So it was velik den (which is the post title) or Easter last weekend. I promised a run-down of Bulgo-Easter events so here goes:
I ended up spending Easter in my town with a friend and her family. She told us all week that we were going to make traditional Easter bread, Kozonak, and dye eggs at some point before Sunday. But on Friday we weren't supposed to do any work all day because it was Good Friday, so we couldn't dye eggs or make bread then because that was work. So we saved all the fun for Saturday. All week long teachers at my school had been buying crates of eggs from the teachers with hens. They take egg dying seriously here. It's not just a dozen or so... it's about three to five dozen or more. Crazy! The coloring they use is also much more vibrant and works really well with the brown eggs. Saturday we all ended up at Dani's for the festivities. We started out by dying eggs. Sehee and I had received Easter Baskets from a friend in the states so we brought our ready-made American dye kits, which were quite unusual and well talked over. We had a glitter-egg kit which went over fantastically well. The table was spread with bowls of deep Bulgarian dyes, pastel American dyes, and glitter, oh and about 4 dozen eggs. Then they broke out the netting, onion peels, and leaves. Yes, in Bulgaria they wrap eggs in onion peels, flowers, leaves, and nets then stick them in panty hose and boil them. It's crazy! They make really pretty nature-looking designs. I was impressed. Of course, being Bulgarian and always prepared for guests to have all the fun, they had already boiled all the eggs for us so Dani, Dan, Ljudmil, Sehee, and I got to have all the fun of dying with none of the work :) No complaints. After we had dyed all the eggs Dani baffled me again, she poured oil in the dyes and started re-dying. It was crazy! In my family I guess we just stuck to the plain, old boring dye jobs but here they go all out. Dani showed us how to swirl the egg as we put it in the oiled dye and make tie-dye type patterns.

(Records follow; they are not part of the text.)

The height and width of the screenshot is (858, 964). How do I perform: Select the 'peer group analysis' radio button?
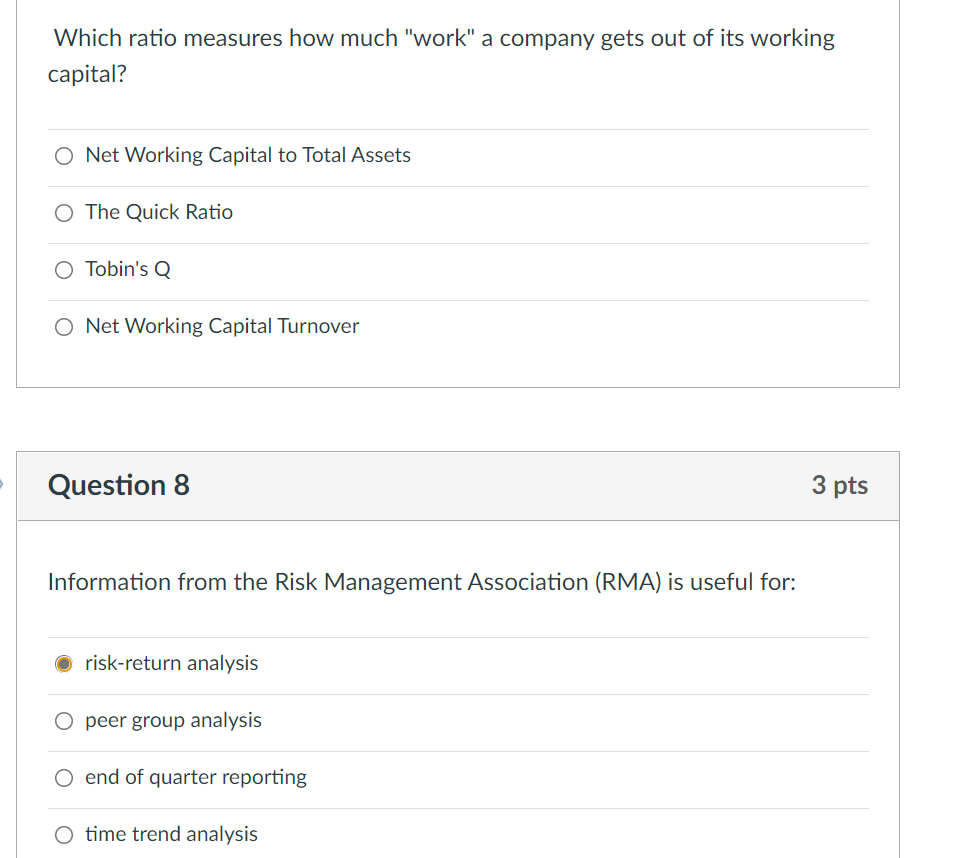tap(64, 721)
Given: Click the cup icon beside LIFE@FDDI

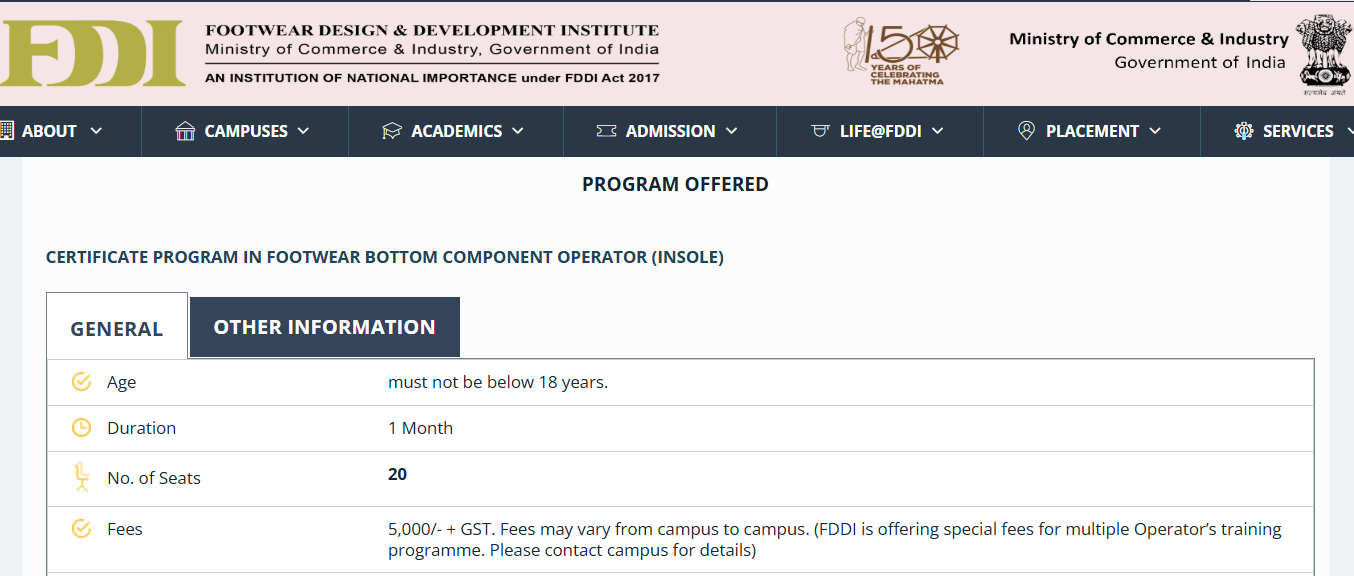Looking at the screenshot, I should pyautogui.click(x=820, y=131).
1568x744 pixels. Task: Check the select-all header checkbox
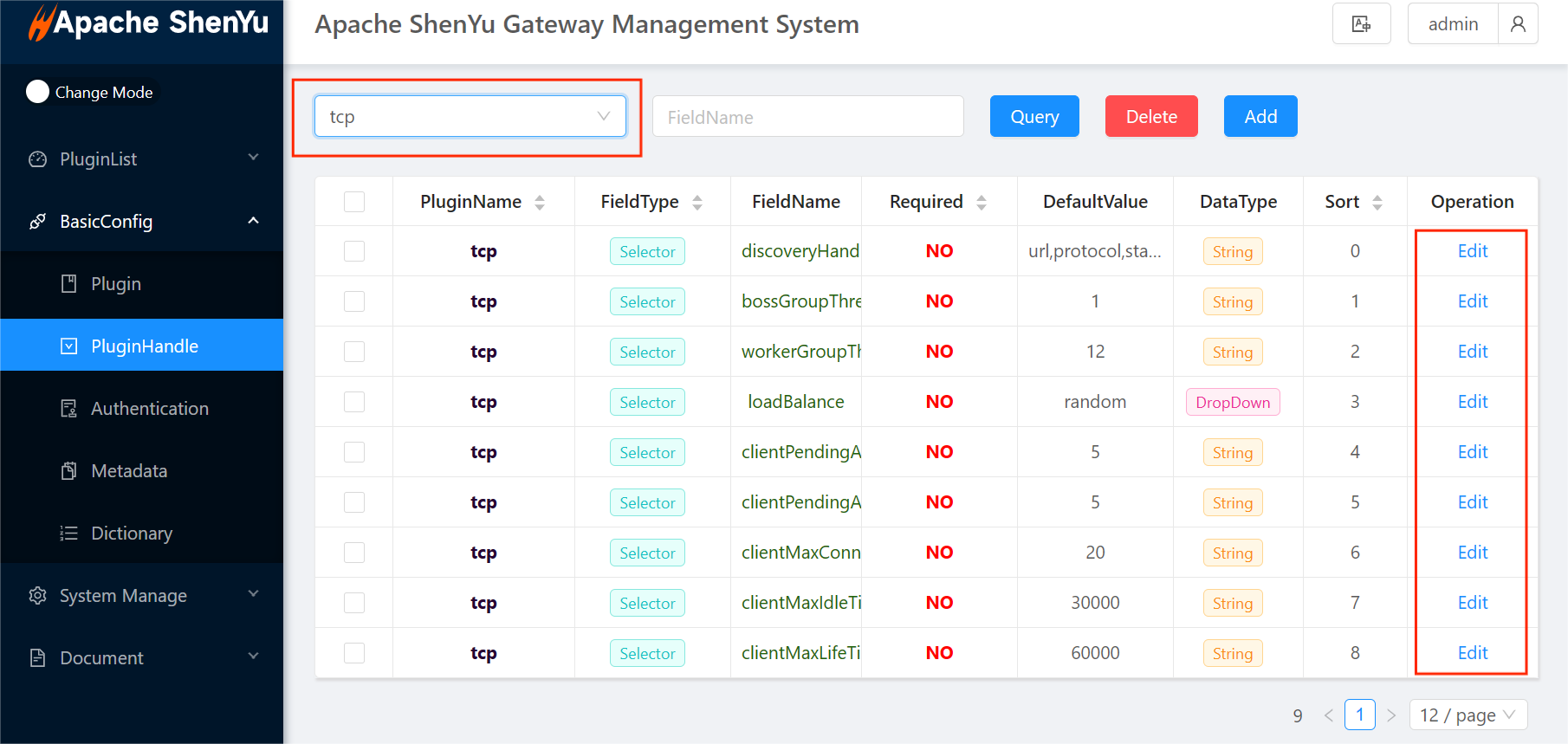click(x=354, y=202)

So when the eggs were finished all the non-Bulgos were wondering if it was time to eat (I guess that's just what we do in America and being 4 pm at that point my stomach was grumbling). But no, no more fun to come. Food takes last place. So we finished and decided we would inaugurate the first-annual Easter egg hunt for Dani's little cousin. They don't do Easter egg hunts here so it was a fun production and there was lots of cultural exchange happening (Peace Corps would be proud). After the Hunt we started to set up the grill, which was brand new and unused. Then we put together some Shish-Kebabs, cut some pork fillets, open packages of kufte (meatball-ish things) and kebapche (sausage-ish things) to grill as soon as the fire was ready. When we finally ate there was enough food for about 20 people, but there were only 10 of us. No matter how much we ate I kept hearing "oh the shish-kebabs are done, time to eat." Finally I just had to be a rude and say "there is no way any more food could possibly fit into my body. I will not eat for days after this. I have had my meat quota for about two years." Well maybe I didn't quite say all that, but I did have to stop eating, which was rude. So after all the food was cooked and some of it was eaten we realized it was 11.30 and we were going to be late for church. Oh, 11.30 pm.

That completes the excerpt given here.